Research

Multilevel Social Determinants of Pain and Aging

My research seeks to understand multilevel social determinants of pain. I explore how individual, social, and environmental factors influence pain experiences and outcomes. I use a life course perspective to examine how these factors change over time and across different populations.

I conduct research on the role of neighborhood social and built environmental factors in shaping pain outcomes. My recent paper found that perceived neighborhood characteristics including social cohesion, physical disorder, social ties, and safety are all associated with the prevalence, incidence, and recovery rate of chronic pain using longitudinal data from HRS (published in the Journal of Aging and Health). To explore further, I have submitted a K99/R00 grant application to the National Institute on Aging (NIA) to study how neighborhood social and built environment affect pain outcomes by linking HRS and electronic health record data with newly available neighborhood data in the National Neighborhood Data Archive (NaNDA).

State policies, operating at the macro-structural level, have been identified as the “causes of the cause of the causes” behind geographic disparities in health. I investigate how state policy shapes individual health outcomes. One project I evaluates the impact of rebalancing of state Medicaid expenditures from long-term support and services (LTSS) in institutional settings (e.g., nursing home) toward home- and community-based services (HCBS) on the prevalence and disparities of unmet care needs among people with disability (published in Health Services Research) and long term care utilization (under review in Health Affairs). The evidence suggests more generous HCBS expenditures are associated with lower prevalence of unmet care needs, but this effect is only for White older adults but not for people of color. In a collaborative study published in Pain, we compared the prevalence of joint pain across U.S. states, estimated educational disparities in joint pain across states, and assessed whether state sociopolitical contexts help explain this cross-state variation.

Racial disparities, criminal justice, and pain outcomes in later life

In this line of research, I collaborated with interdisciplinary teams of epidemiologists, pyschologists, and physicians to evaluate the patterns of racial/ethnic disparities in pain outcomes and to explore the potential drivers for these inequalities.

We found evidence that older adults of color experienced more interferences due to pain than their White peers (published in Journal of Gerontology, Medical Sciences). Moreover, structural racism can be embodied in many social processes and mass incarceration is one of them. We argue that being formerly incarcerated is an adverse event and disproportionately affects racially minoritized populations and may have both direct and indirect impacts on later-life pain and end-of-life outcomes. One paper I led found that incarceration histories were associated elevated risk of reporting pain in later life, even after using a propensity score analysis to account for the selection bias (forthcoming in Innovation in Aging).

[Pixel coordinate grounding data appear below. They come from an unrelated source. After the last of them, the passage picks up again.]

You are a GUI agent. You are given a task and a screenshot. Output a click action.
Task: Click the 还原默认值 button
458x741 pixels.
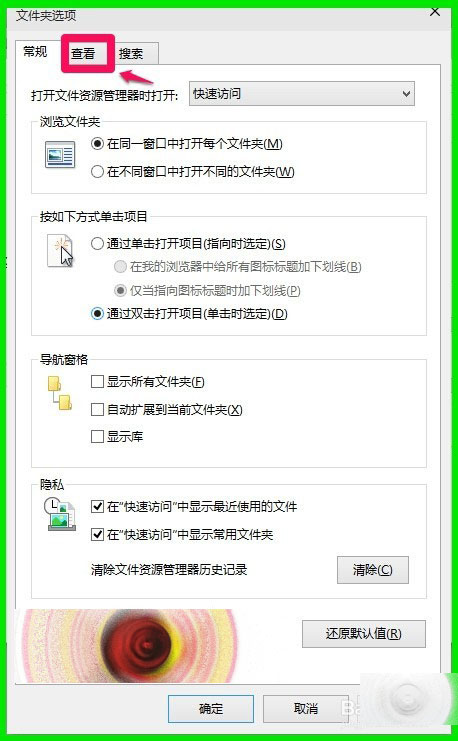pos(363,634)
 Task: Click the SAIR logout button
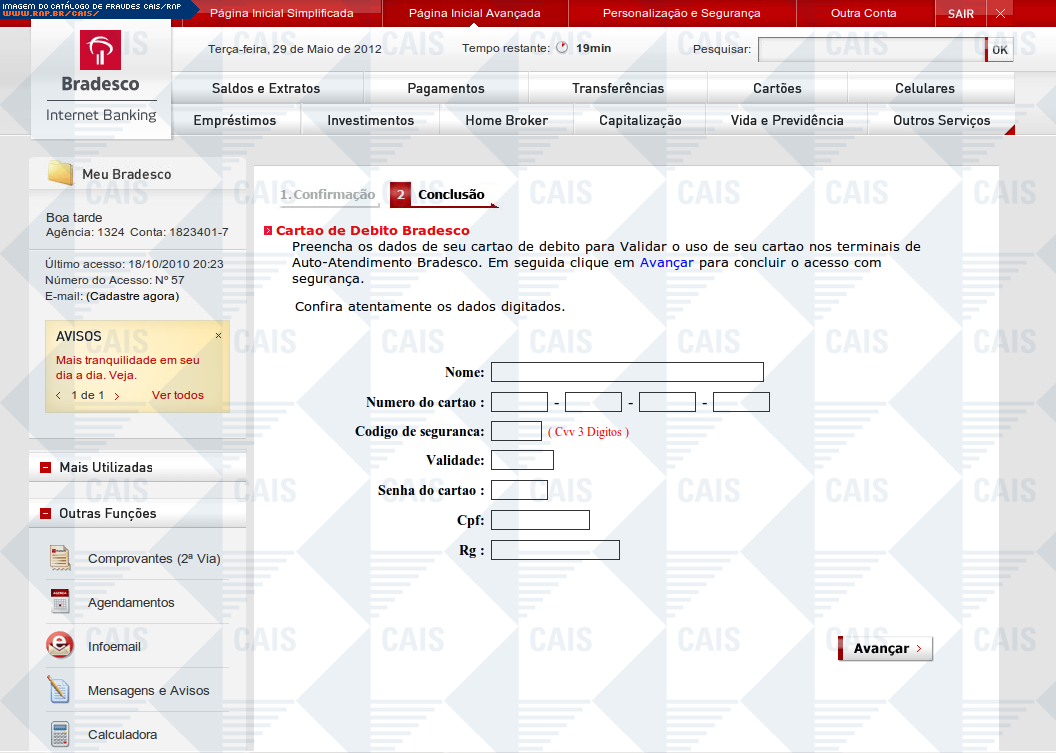[x=960, y=13]
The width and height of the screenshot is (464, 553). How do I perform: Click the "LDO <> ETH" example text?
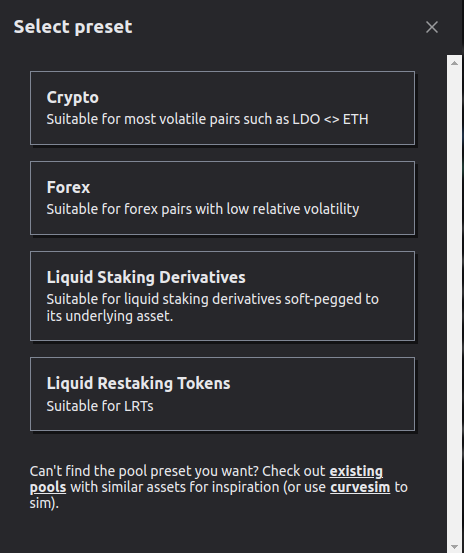click(x=330, y=119)
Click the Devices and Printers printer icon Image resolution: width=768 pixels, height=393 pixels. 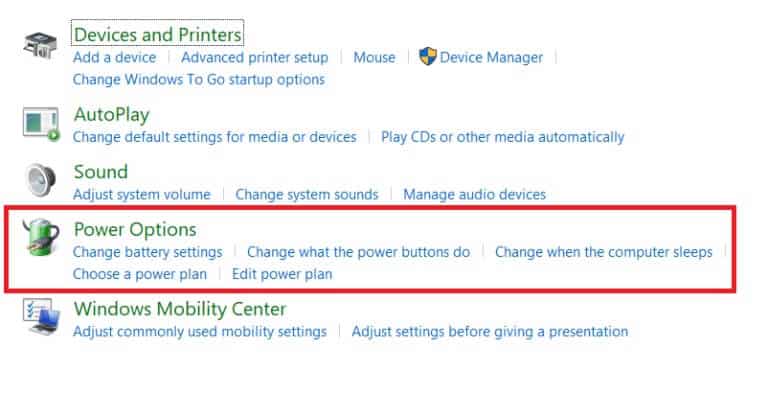(40, 45)
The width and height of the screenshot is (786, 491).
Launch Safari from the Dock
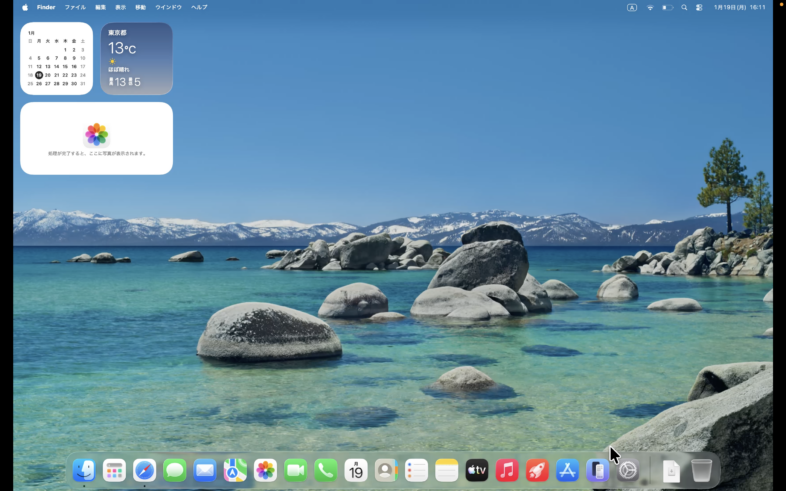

Social Consequences of Pain

I study how older adults’ social lives are shaped by chronic pain experiences. Through engaging with medical sociology, the life course perspective, social gerontology, and pain research, my research evaluated the role of chronic pain in shaping social relationships among older adults. Theoretically, I argued that chronic pain challenges the classic sick role perspective due to its invisibility and subjectivity; chronic pain patients may thus have difficulty achieving the sick role and hence receive social support from family and friends.

To answer this question, I analyzed data from the Health and Retirement Study (HRS) and the Survey of Health, Ageing, and Retirement in Europe (SHARE) and applied advanced statistical methods (e.g., group-based trajectory modeling, dyadic analysis, and lagged variable approach) to understand if, when, and how chronic pain predicts changes in social relationships. I found that the timing (i.e., onset and trajectory) and the severity (none, mild, moderate, and severe) of pain may have distinct or opposite impacts on relationship structure (e.g., number of friends) and quality (e.g., perceived support and strain). In the study published in the Journal of Gerontology, Social Sciences, I found newly onset of chronic pain predicts an increase in the number of friends among whose with moderate pain, but not among those with severe pain.

In another study published in Social Science & Medicine, I found similar partterns that onset of pain predicted an increase in quantity (i.e., number of social ties, diversity of the type of social ties), but a decrease in quality (i.e., closeness, satisfaction) of one’s social network. Moreover, the health and social lives of older adults were disproportionately impacted by the Covid-19 Pandemic and related polices. I used HRS covid data in 2020 to compare the psychological distress during the pandemic among older adults with pain to those without pain, and examined whether using technology for social purpose moderates the associations between pain and psychological distress (published in Pain Medicine).